Saturday, August 14, 2010

Home again

Eastside Road, August 14, 2010 —
THREE DAYS AND TWO NIGHTS on the road, even in California, even in an area that's generally hip and all that, reminds you that this country is abysmally deficient in the matter of coffee. This morning's breakfast was taken at a place recommended as perhaps the best in Grass Valley: Lindsey's latte was bitter and unpleasant, and my "normal" coffee was hardly any better. The cappuccino I'd had the day before was even worse. These indy cafés are enough to drive you to Starbuck's, where the machines, at least, are generally kept fairly clean. There's nothing worse than the rancid coffee-and-machine-oil stink-flavor imparted to even a decent blend and roast by these espresso machines (and their grinders) which, however expensive and technologically up-to-date they may be, seem never to be cleaned: it's as if splendid wines were to be poured from decanters never rinsed, from year to year, introducing the deadliest of vinegars to the rarest of vintages.

Lindsey and I ordered the simplest of breakfasts: an English muffin and one egg, over easy, for her; exactly the same for me, except two eggs. What could go wrong? Well, he brought me only one egg. In fact, he was doing me a favor.

We stopped for a lunch of sorts in Auburn, where Lindsey's iPhone promised an organic, sustainable, thoughtful bakery-cum-café. And here in fact I had a decent albacore tuna sandwich on rye bread, with a hint of horseradish in the mayonnaise; and we washed our sandwiches down — in truth they were a little dry — with a tasty Meyer lemon lemonade. (We had miles still to drive.)

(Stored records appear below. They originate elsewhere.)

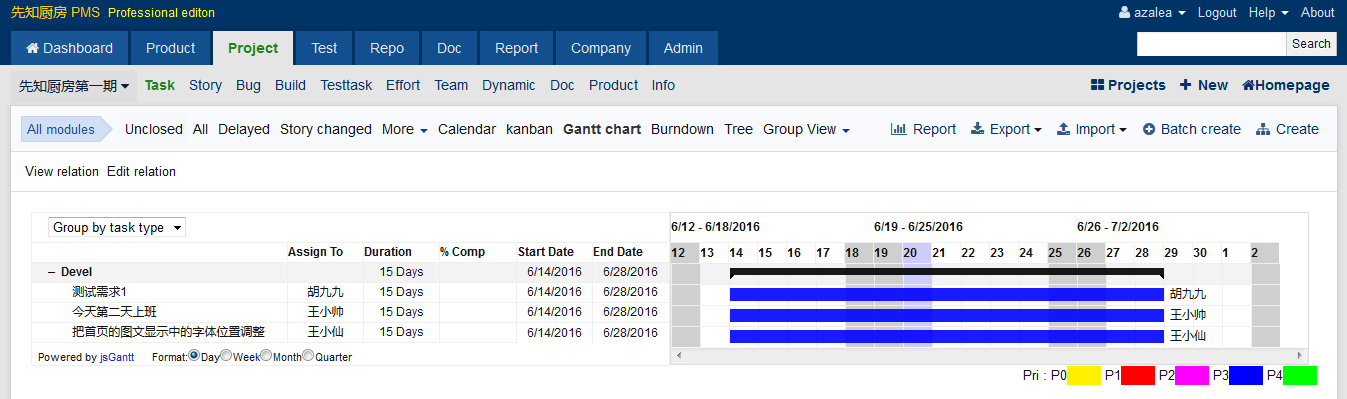Image resolution: width=1347 pixels, height=399 pixels.
Task: Switch to the Test tab
Action: tap(324, 48)
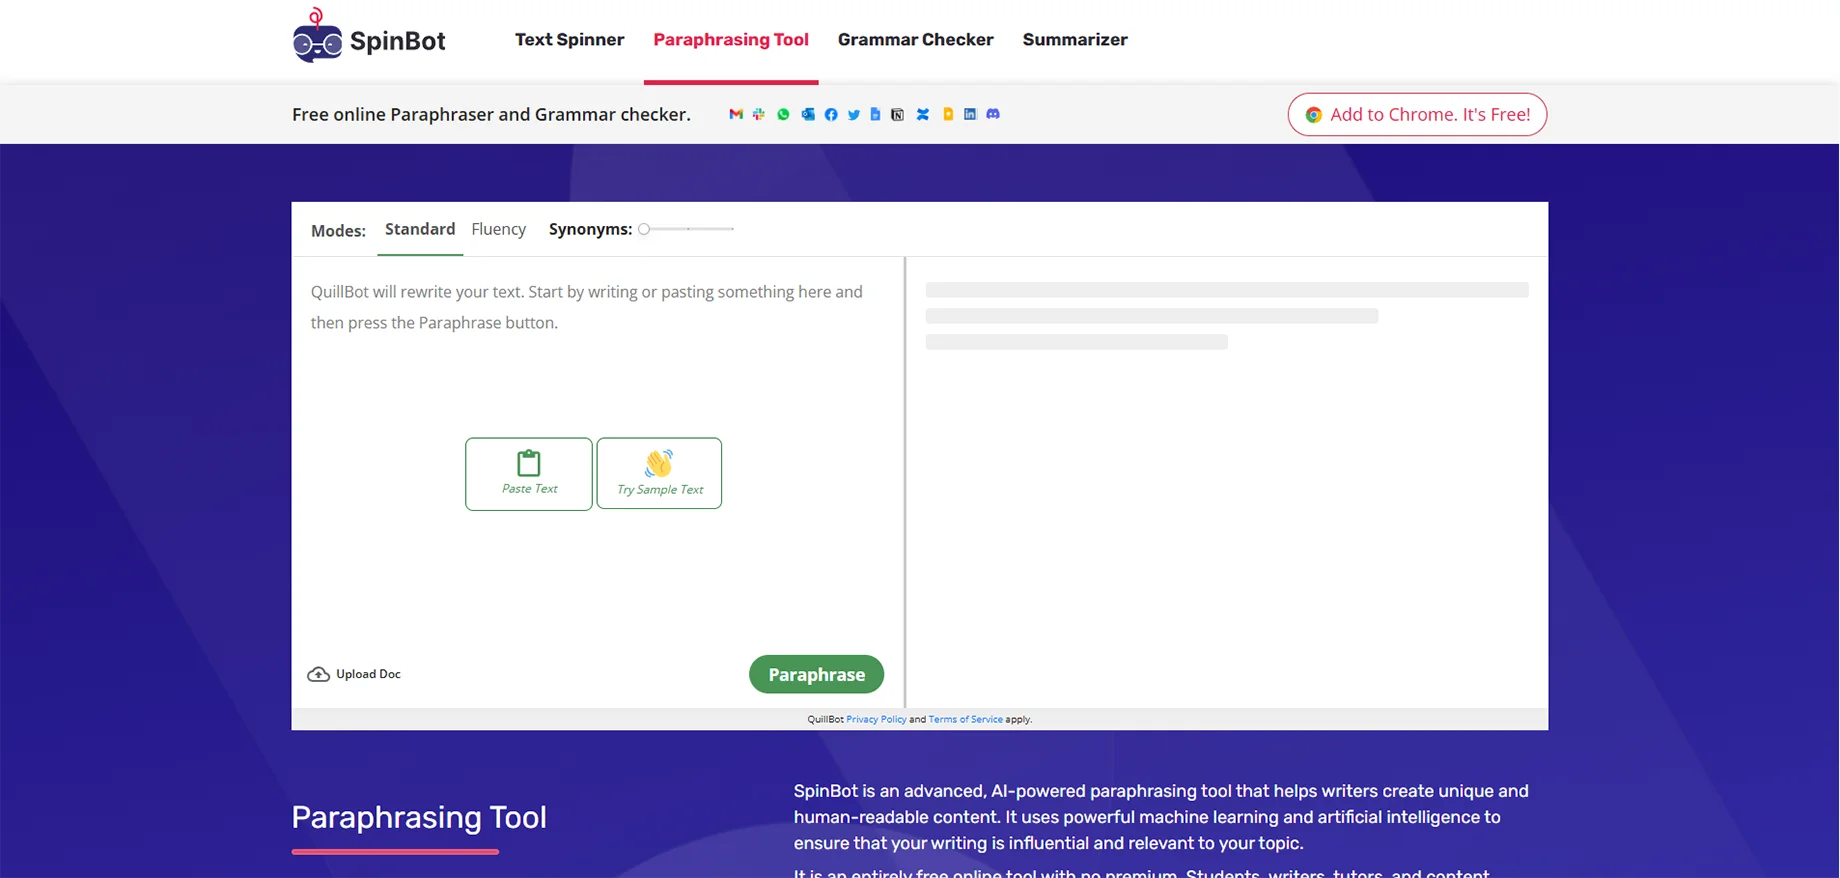Switch to Fluency mode
Image resolution: width=1840 pixels, height=878 pixels.
tap(498, 229)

What did we feel like doing for dinner, once home? You won't be surprised: toast rubbed with garlic, drizzled with olive oil, salted a bit; and a nice green salad. A handful or two of cherry tomatoes. Some of our nectarines afterward.
Rosé, Syrah, Lucchesi Vineyards (Nevada County), 2009
  • Flour Garden Bakery, 340 C Elm Avenue, Auburn, California; tel. 530.888.1011; www.flourgarden.com
    The bad coffee: Carolines Coffee Roasters, Grass Valley; South Pine Café, Grass Valley
  • 2 comments:

    Curtis Faville said...

    Bad coffee.

    I'm not sure how soon I noticed that Starbuck's was a fraud.

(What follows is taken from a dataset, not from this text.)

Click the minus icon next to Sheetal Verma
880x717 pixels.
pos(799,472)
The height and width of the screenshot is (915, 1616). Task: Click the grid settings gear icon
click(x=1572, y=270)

    We began buying boutique coffee beans sometime back in the early 1970's, after we moved back from Iowa. There were a number of independent coffee stores in those days, many of which have since disappeared over the years. My experience is that with every coffee seller, the quality is variable from batch to batch. They can't maintain a standard, even with their "usual sources" and brews, so it's always a crapshoot. But Peet's is always head and shoulders above the rest. Lately, I've had some incredible cups at restaurants--Dopo uses some outfit that turns out extremely rich French/Italian grounds--the "Americano" brew was unbelievable the first few times, but has fallen a little since. Illy Cafe is offered at a lot of places--but that isn't the company Dopo uses. The espressos served at Cesar's are usually good and rich.

    I can't figure out why Starbucks succeeds. Very, very bitter taste, with a variety of very sweet mixes which mask this bitterness. Are people stupid, or what? I can't understand it.

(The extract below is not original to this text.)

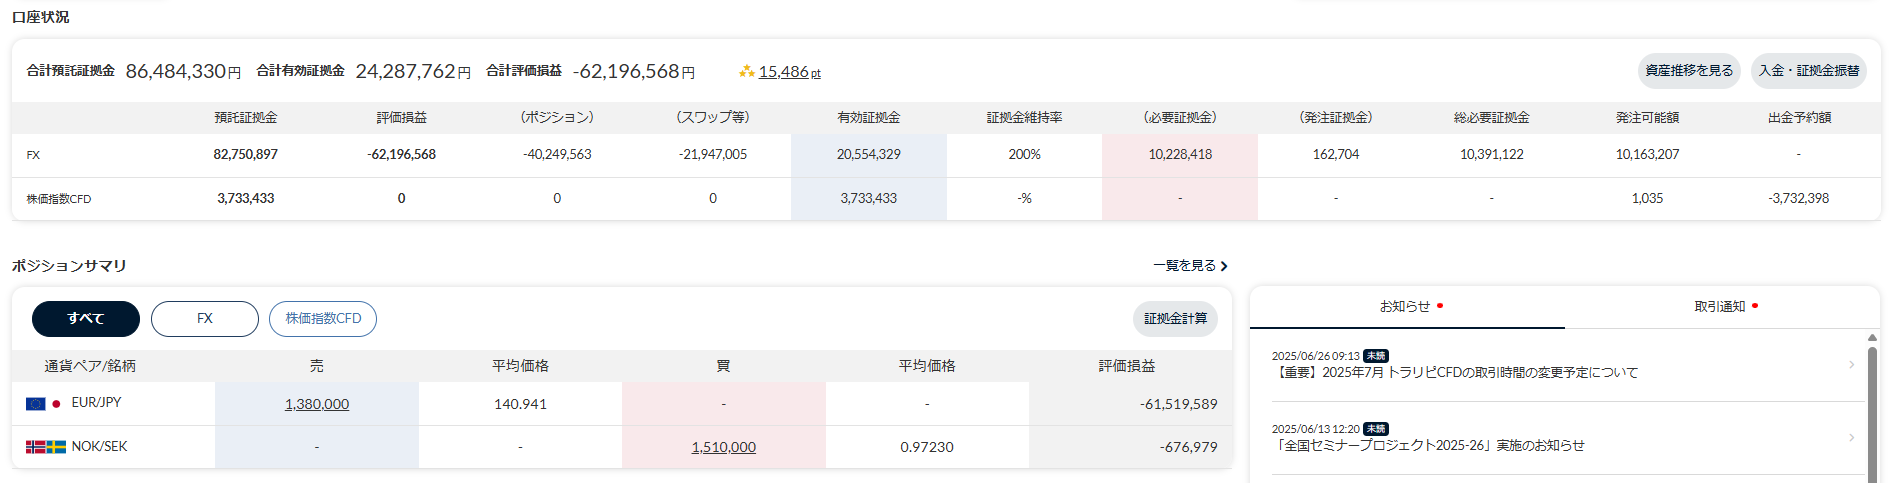Viewport: 1892px width, 483px height.
Task: Click the gold stars points icon
Action: [x=746, y=72]
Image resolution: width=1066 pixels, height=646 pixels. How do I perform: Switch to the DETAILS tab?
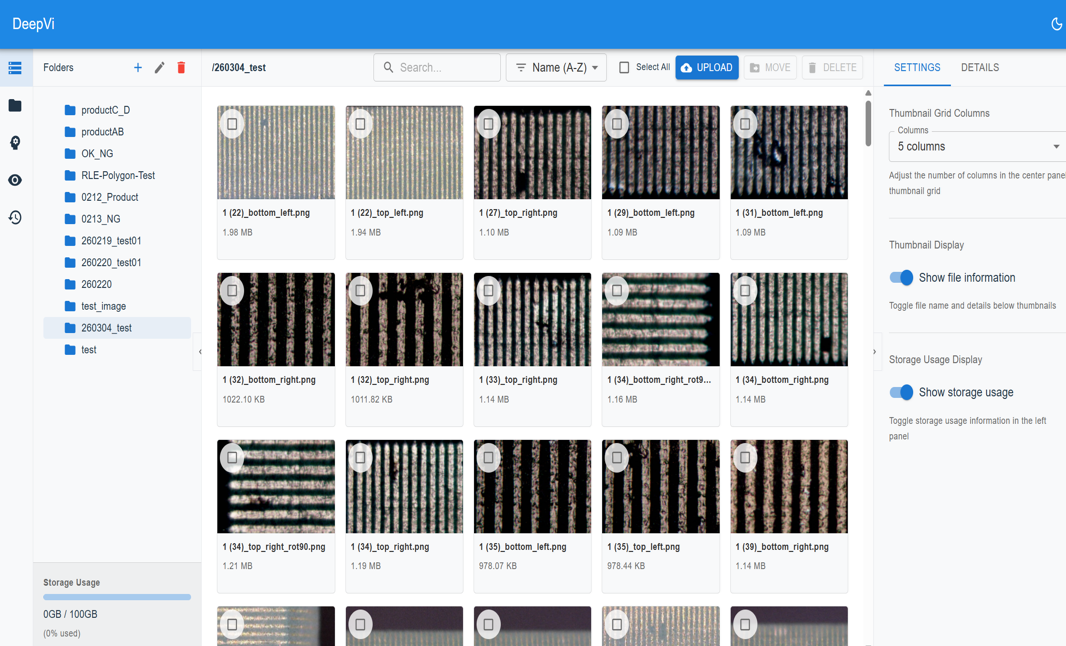(x=979, y=68)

    We've been using Garuda beans for the last year or so. Good, rich stuff.

    Charles Shere said...

    "Fraud": strong word. I've never found bitter or rancid coffee at a Starbuck's. Bland, yes. Illy is the Starbuck's of Italy, as far as I'm concerned. In every Italian village with two cafés, one's Illy; the other isn't, and has better coffee. Maybe that's the Starbuck's-Peets relationship. I hear they're both owned by the same company anyhow.

    The big problem with espresso drinks in the United States, in my experience, is not the blend or roast of coffee; it's the lack of maintenance of the machines — and, of course, the variability of the baristas. These problems grow out of the routine American problem: lack of pride in work. Don't get me started.